Parsing a large model needs > 200GB RAM? OOM -> killed

I am trying to push a large publicly available model (facebook/vjepa2-vitl-fpc64-256 on HF) through the conversion pipeline, to see if it can work.

It’s “only” a 326M param model - is that beyond anything I can ever expect to run? I can run it on CPU, with peak RAM ~ a few GB.

But I am quite stuck: the hailor parser will always get an OOM error, even on a rented system with 200GB of RAM.

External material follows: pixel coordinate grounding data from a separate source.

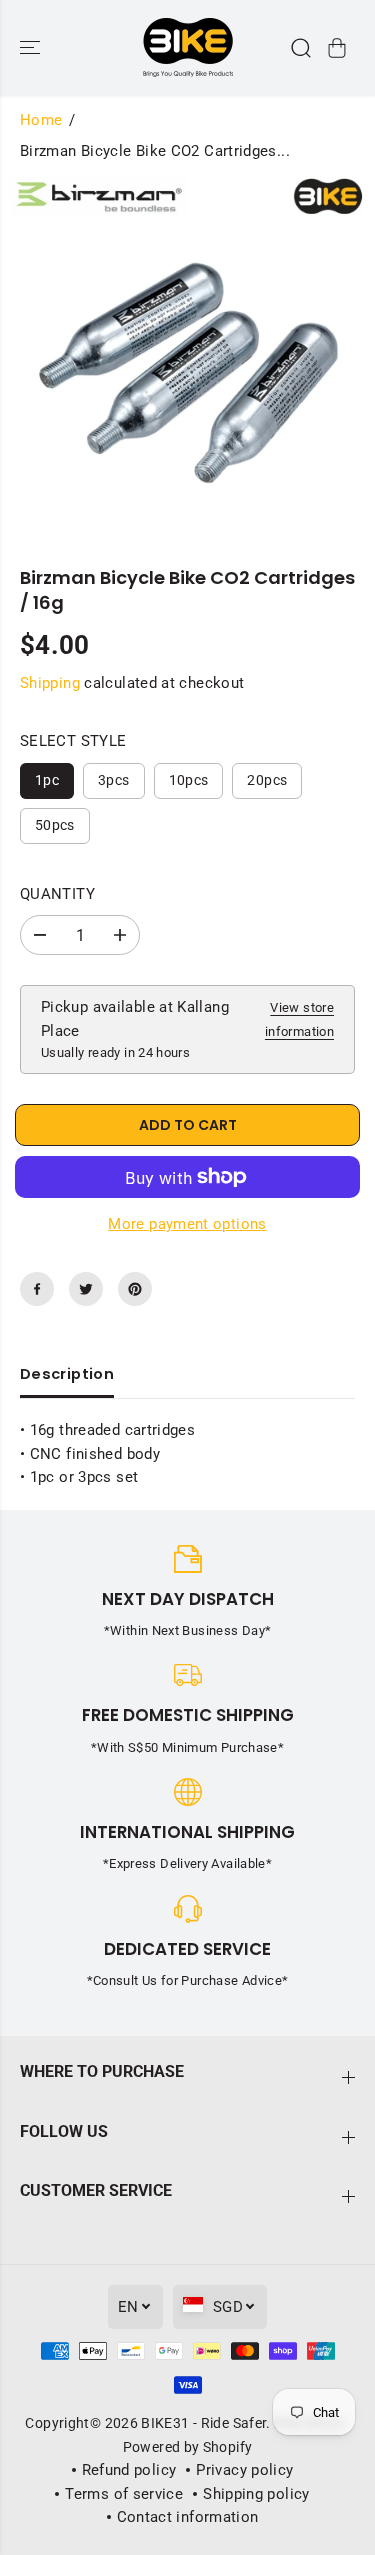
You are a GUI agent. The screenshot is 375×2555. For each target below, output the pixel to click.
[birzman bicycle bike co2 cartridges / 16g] (187, 352)
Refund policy (129, 2470)
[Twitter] (86, 1289)
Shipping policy (256, 2494)
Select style (73, 741)
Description (67, 1374)
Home (41, 120)
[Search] (301, 48)
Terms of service (124, 2494)
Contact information (188, 2517)
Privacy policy (244, 2470)
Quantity (57, 894)
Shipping (50, 683)
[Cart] (337, 48)
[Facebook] (37, 1289)
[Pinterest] (135, 1289)
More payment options (187, 1224)
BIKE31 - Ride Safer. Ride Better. (245, 2423)
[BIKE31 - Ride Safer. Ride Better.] (188, 47)
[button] (32, 47)
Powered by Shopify (188, 2447)
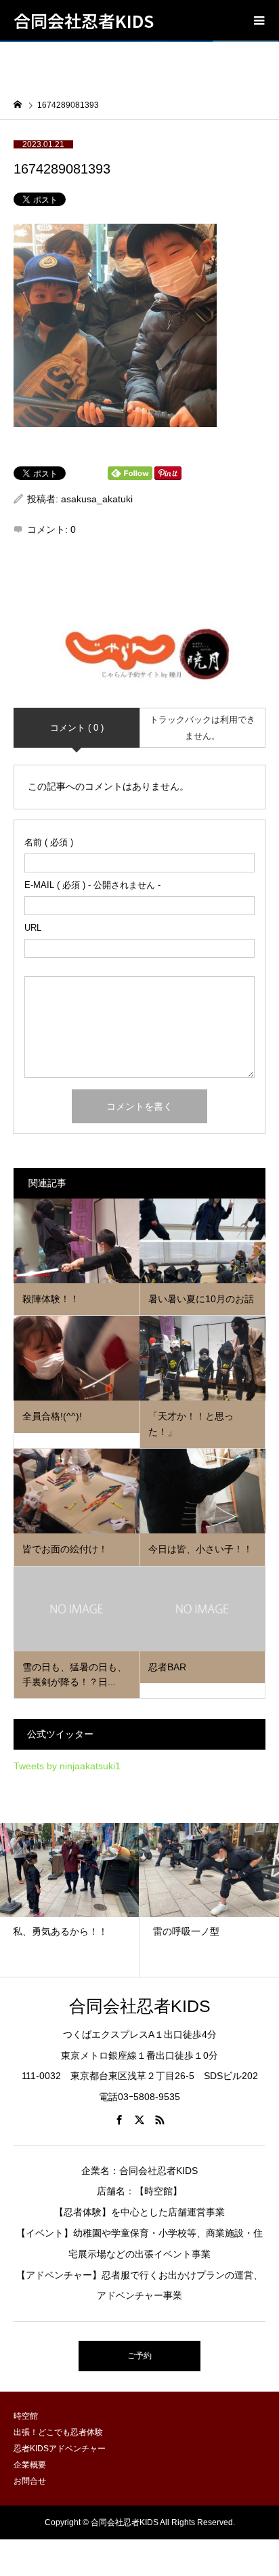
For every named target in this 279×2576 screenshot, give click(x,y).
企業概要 (30, 2465)
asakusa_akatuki (97, 499)
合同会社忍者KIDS (84, 20)
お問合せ (30, 2481)
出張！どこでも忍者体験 (58, 2432)
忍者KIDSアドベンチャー (60, 2448)
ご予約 (139, 2355)
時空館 (26, 2416)
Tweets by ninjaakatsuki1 (67, 1765)
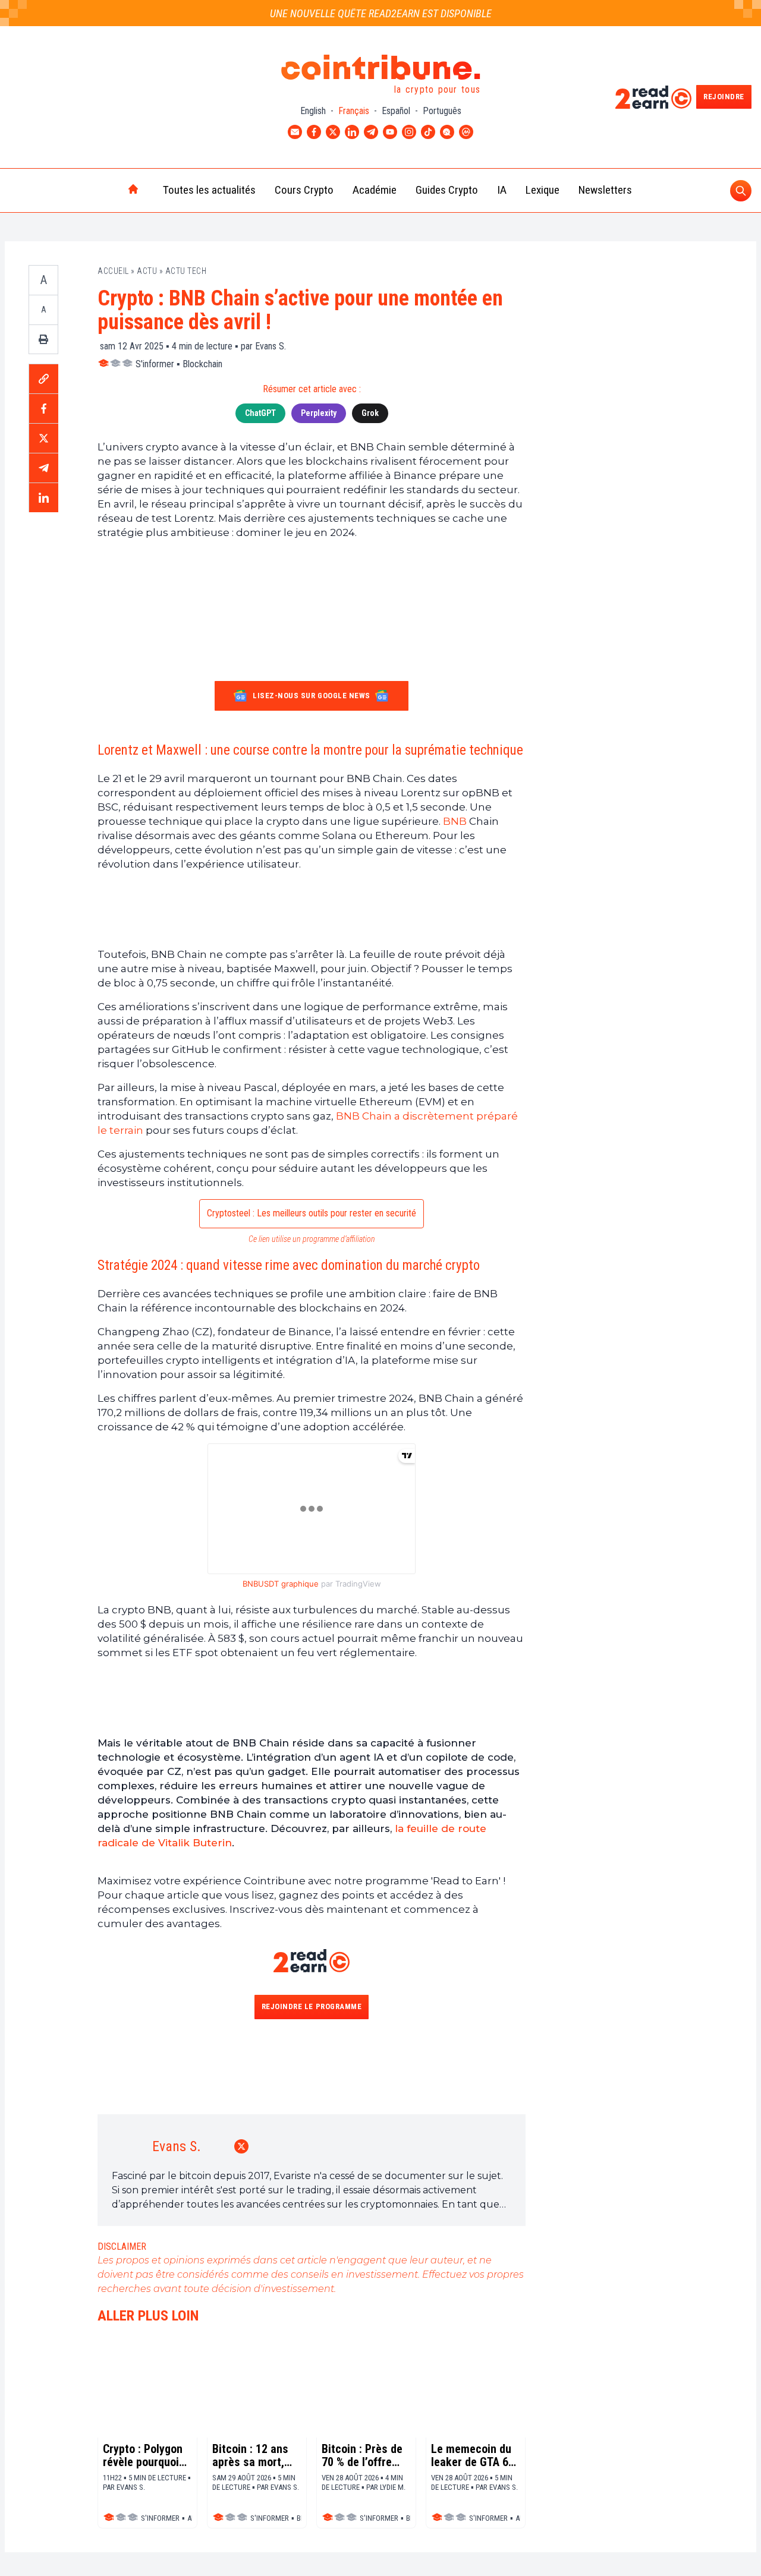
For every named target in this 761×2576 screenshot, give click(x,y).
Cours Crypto (304, 190)
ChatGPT (260, 413)
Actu (147, 271)
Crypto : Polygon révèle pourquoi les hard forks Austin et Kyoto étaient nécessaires (143, 2455)
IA (502, 190)
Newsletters (605, 190)
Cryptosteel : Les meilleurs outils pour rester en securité (311, 1213)
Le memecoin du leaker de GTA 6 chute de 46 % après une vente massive (471, 2455)
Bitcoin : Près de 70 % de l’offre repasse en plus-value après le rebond (363, 2455)
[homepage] (108, 190)
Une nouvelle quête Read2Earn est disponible (381, 13)
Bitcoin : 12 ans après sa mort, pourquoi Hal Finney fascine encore (250, 2455)
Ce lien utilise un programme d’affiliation (312, 1239)
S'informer (155, 364)
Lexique (542, 190)
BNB (455, 821)
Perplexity (319, 413)
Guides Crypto (447, 190)
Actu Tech (186, 271)
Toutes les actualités (209, 190)
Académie (375, 190)
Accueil (113, 271)
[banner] (312, 909)
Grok (370, 413)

I am getting the model as:

model = AutoModel.from_pretrained(hf_repo).encoder

(note - only getting the encoder)

I am converting to onnx like this:

torch.onnx.export(
    model,
    torch.zeros(1, 64, 3, 256, 256, device="cpu"),  # exact size
    "model.onnx",
    input_names=["input"],
    output_names=["output"],
    opset_version=14,           
    dynamic_axes=None            
)

And then trying to parse like this:

hailo parser onnx model.onnx  \
           --har-path model.har \
           --hw-arch  hailo8   

Any ideas? Impossible?

I can do hailomz parse vit_base, which works fine - although that’s 1/4 the number of params as the model I am trying to convert.

Hey @Andrew_Pullin,

Welcome to the Hailo Community!

So here’s what’s happening with your model - our parser has to unroll all 64 frames into one big static computation graph during parsing, and that’s where things get messy. Your model weights (~326M parameters) are only using a few gigs, but the real memory hog is those activation buffers. Think feature maps times 64 time steps - during ONNX shape inference and graph building, this can easily blow up to tens or hundreds of GB. That’s why you’re running out of memory even with 200GB available.

The harsh reality is that a full 64-frame ViT-Large model just won’t fit in the Hailo-8’s memory in one go. But here’s what you can try:

Parse it in chunks

Break down the parsing by targeting specific parts of your graph using our CLI flags:

hailo parser onnx model.onnx \
  --start-node-names input.1 \
  --end-node-names 192 \
  --net-input-shapes input.1:1,64,3,256,256 \
  --har-path model_part1.har \
  --hw-arch hailo8

This only parses from “input.1” to node “192” (you’ll need to figure out the right boundary nodes for your model), which cuts down the peak memory usage significantly.

Bottom line - parsing a 64-frame ViT-Large as one static graph is just too much for the Hailo-8. I’d start with the segmented approach or maybe rework it to process frames individually. Those tend to be the most realistic options for this hardware.

Hope this helps!

Interesting. My understanding was that V-JEPA2, this case, turns a 64-frame 256x256 image stack into 16x16x2 tubelets, so it should ultimately be (256/16)**2 * (64/2) = 8192 tokens into the transformer stack.

So, not quite “rolling out” over frames, insofar as repeated inferences of the same model, for a sequence on inputs.
For example, running the stock code on the HF model page give us an output of size torch.Size([1, 8192, 1024]).

Still pretty big. But surprised we’re getting > 200GB for the graph, here.
Maybe it has something to do with having all the transformers materialzied (24 for this model) at-once?

I’ll try the partitioning technique, though. (also pretty interesting - implies that any model could be “pipelined” into a lot of smaller models)

So: Is there public information on what the maximum memory is? And is it the case for the Hailo8 & family that the whole model (graph, weights, intermediate product) must all fit into the RAM on the module?

I’d recommend checking out the DFC and MZ guides - they contain most of our compilation documentation. You can find them here: https://hailo.ai/developer-zone/documentation/

And yes, we regularly pipeline models when they’re large. We handle it in various ways, but it’s definitely feasible to do what you’re looking for.